What to work on: Each line from the one containing "Task: Click the font color red A swatch" to the end of the records should be copied exactly, and no other line.

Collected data
---
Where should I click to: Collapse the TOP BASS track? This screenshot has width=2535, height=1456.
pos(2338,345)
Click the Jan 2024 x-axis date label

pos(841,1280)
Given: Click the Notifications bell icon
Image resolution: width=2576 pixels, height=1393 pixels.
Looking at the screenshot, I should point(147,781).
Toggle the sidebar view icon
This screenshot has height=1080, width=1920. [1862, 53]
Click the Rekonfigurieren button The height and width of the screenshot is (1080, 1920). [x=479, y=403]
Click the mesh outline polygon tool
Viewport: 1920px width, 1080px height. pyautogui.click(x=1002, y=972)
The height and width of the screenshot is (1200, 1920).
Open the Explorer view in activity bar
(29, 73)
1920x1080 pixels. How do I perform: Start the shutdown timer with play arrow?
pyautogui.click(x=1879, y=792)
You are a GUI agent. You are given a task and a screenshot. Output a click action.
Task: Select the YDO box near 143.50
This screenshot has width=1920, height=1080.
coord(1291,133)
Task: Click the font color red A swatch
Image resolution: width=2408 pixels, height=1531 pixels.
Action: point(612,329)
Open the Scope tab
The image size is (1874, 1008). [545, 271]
---
Answer area:
Task: Click the font color red A swatch
Image resolution: width=2408 pixels, height=1531 pixels.
Action: point(612,329)
Open the Scope tab
The image size is (1874, 1008). [545, 271]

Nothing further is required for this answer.